In this new work, featured in e-Literate, we apply neural networks to the College Scorecard in novel ways, allowing us to grapple with the size of the dataset, the extent of missing data (more than half of the possible data is missing), the various classes of data (continuous, categorical, etc.), and complex nonlinear relationships. Leveraging specific neural network architectures, we perform various novel analyses such as

using unsupervised machine learning through the use of deep neural networks to develop an objective, holistic, quantitative college ranking,
discovering colleges that are most similar to each other across the available data,
discovering “hidden” Ivy League schools–schools that possess a sufficiently accurate signature of an Ivy League school even though they are not labeled as an Ivy, and
developing a new metric called Value Over Replacement School (VORS), inspired by the Moneyball culture of sports analytics.

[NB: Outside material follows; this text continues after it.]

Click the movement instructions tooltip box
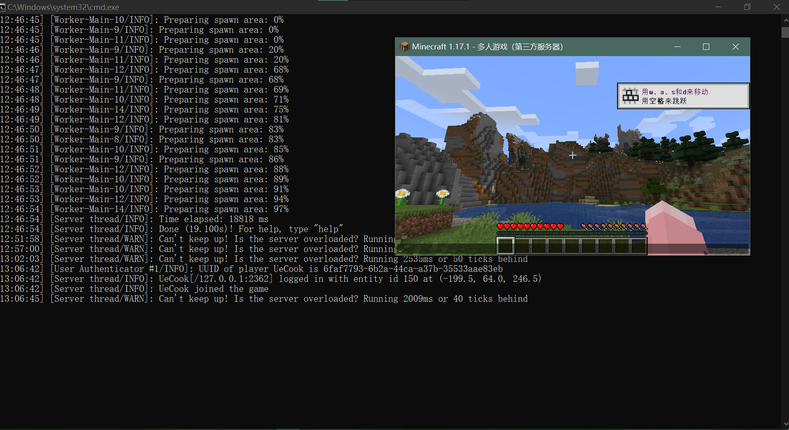This screenshot has width=789, height=430. coord(683,95)
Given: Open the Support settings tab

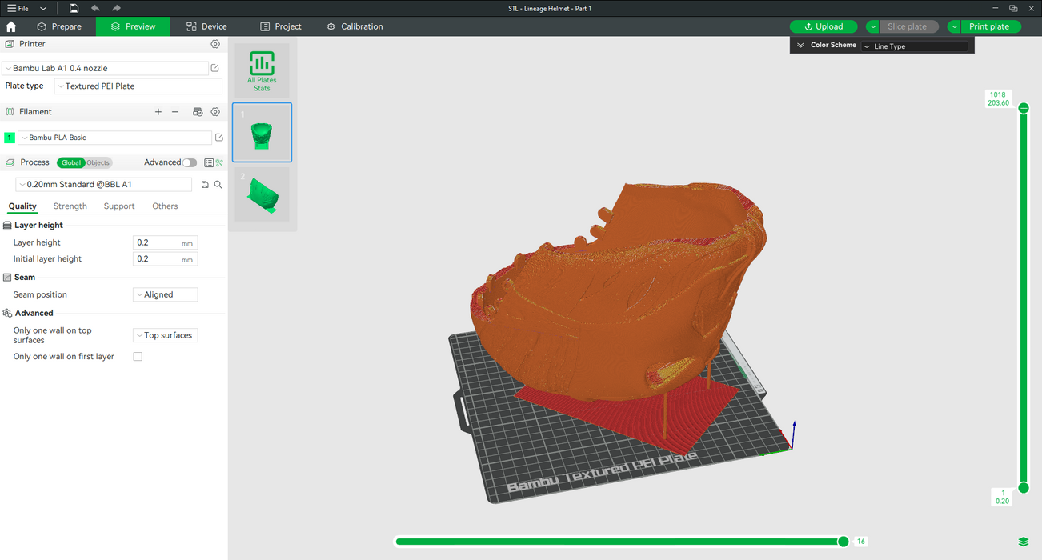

Below is an interactive table where you can explore the results of these new analytics. The values in the table are derived from the most recent sufficiently complete data in the College Scorecard.

Error
You are trying to load a table of an unknown type. Probably you did not activate the addon which is required to use this table type.

When using this table:

A “Hidden Ivy” is a school sufficiently similar to the set of Ivy League schools. A “Hidden Ivy Prospect” is a school forecast to soon become a “Hidden Ivy.” A “Nearly Hidden Ivy” is a school not forecast to become a “Hidden Ivy,” yet is still reasonably close to being considered one.

VORS stands for Value Over Replacement School, which is defined as the amount that observed 10-year mean earnings exceed the expected amount for matriculating students in a given year. The expected earnings are based on a neural network model that considers many pieces of data related to the characteristics of the students, tuition, etc.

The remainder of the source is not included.